The main comparison class. Create instances using factory methods:

- `CSVComparer.from_files(first_file, second_file)` - Load from file paths
- `CSVComparer.from_lines(first_lines, second_lines)` - Load from lists of strings
- `CSVComparer.from_csv_parsers(parser1, parser2)` - Load from CSVParser objects

**Transform methods** (applied to both files):
- `strip_whitespace()` - Remove leading/trailing whitespace
- `drop_columns(column_names)` - Remove specified columns
- `drop_rows(column, values)` - Remove rows matching values
- `drop_rows_by(predicate)` - Remove rows matching a function
- `apply_transform(column, func)` - Apply a function to a column

**Compare:**
- `compare(index_column)` - Returns a `CSVCompareOutput` with the results

### CSVParser

Parses CSV data into a list of dictionaries with column-aware operations:

- `CSVParser.from_file(path)` - Load from file (auto-detects encoding)
- `CSVParser.from_lines(lines)` - Load from list of strings
- `CSVParser.from_csv_text(text)` - Load from a single string
- `rename_column(old_name, new_name)` - Rename a column
- `get_row(column, value)` / `get_rows(column, value)` - Query rows
- `get_value(row_id, column)` / `set_value(row_id, column, value)` - Cell access
- `write_to_file()` - Write modifications back to the source file

### CSVCompareOutput

A dataclass containing comparison results:

| Field | Type | Description |
|-------|------|-------------|
| `match_result` | `bool` | `True` if files are identical |
| `extra_cols_in_first_file` | `List[str]` | Columns only in the first file |
| `extra_cols_in_second_file` | `List[str]` | Columns only in the second file |
| `extra_rows_in_first_file` | `List[str]` | Rows only in the first file |
| `extra_rows_in_second_file` | `List[str]` | Rows only in the second file |
| `mismatched_rows` | `List[Dict]` | Cell-level mismatches with row, column, first, second |

## Contributing

Contributions are welcome!

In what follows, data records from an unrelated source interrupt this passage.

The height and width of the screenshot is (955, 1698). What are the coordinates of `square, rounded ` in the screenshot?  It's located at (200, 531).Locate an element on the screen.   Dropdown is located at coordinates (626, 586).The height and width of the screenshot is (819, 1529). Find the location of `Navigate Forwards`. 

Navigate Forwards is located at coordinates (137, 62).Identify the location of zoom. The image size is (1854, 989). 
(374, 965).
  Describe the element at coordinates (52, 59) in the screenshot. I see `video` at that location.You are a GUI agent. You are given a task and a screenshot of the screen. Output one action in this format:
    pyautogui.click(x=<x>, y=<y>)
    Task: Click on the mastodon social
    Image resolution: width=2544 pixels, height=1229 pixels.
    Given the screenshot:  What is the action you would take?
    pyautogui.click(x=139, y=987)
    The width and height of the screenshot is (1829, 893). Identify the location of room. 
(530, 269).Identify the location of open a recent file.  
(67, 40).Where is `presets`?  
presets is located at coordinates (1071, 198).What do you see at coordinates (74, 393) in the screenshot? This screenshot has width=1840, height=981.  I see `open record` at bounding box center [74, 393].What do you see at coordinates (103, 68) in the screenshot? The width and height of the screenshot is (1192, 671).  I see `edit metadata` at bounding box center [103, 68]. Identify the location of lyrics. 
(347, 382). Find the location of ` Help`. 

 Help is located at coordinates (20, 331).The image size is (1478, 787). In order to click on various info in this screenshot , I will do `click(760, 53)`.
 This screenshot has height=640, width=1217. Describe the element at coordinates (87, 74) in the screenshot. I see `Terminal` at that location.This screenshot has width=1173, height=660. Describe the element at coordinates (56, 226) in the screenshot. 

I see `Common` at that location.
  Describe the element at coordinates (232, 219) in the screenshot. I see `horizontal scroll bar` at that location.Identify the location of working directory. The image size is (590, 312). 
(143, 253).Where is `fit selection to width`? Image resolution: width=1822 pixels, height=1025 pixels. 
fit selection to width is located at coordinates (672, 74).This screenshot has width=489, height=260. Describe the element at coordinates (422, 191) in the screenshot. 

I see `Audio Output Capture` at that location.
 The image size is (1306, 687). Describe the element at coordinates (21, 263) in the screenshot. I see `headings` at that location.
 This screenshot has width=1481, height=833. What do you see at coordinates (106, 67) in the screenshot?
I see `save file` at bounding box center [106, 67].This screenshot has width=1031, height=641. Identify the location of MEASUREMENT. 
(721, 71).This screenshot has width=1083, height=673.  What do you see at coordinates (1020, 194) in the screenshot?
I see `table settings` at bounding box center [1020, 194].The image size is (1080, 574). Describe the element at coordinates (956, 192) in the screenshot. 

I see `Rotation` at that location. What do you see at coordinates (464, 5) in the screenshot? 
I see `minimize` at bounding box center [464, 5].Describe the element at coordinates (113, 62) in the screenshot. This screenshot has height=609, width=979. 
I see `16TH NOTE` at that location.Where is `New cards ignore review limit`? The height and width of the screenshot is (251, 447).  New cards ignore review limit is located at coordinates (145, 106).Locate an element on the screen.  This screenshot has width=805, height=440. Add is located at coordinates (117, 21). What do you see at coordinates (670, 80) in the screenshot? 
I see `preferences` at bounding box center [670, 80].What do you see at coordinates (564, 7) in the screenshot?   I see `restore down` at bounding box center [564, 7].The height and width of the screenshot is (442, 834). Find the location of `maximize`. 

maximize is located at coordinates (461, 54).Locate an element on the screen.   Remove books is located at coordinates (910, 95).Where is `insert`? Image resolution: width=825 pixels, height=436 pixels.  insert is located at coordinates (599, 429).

Please open an issue or submit a pull request on [GitHub](https://github.com/ashishnarmen/csv-diff-tool).

```bash
# Clone and install for development
git clone https://github.com/ashishnarmen/csv-diff-tool.git
cd csv-diff-tool
pip install -e ".[test]"

# Run tests with unittest and coverage
coverage run -m unittest discover tests/
coverage report -m

# Or, if you prefer pytest (install separately)
pip install pytest pytest-cov
pytest tests/ -v --cov=csv_diff_tool
```

## License

This project is licensed under the MIT License - see the [LICENSE](LICENSE) file for details.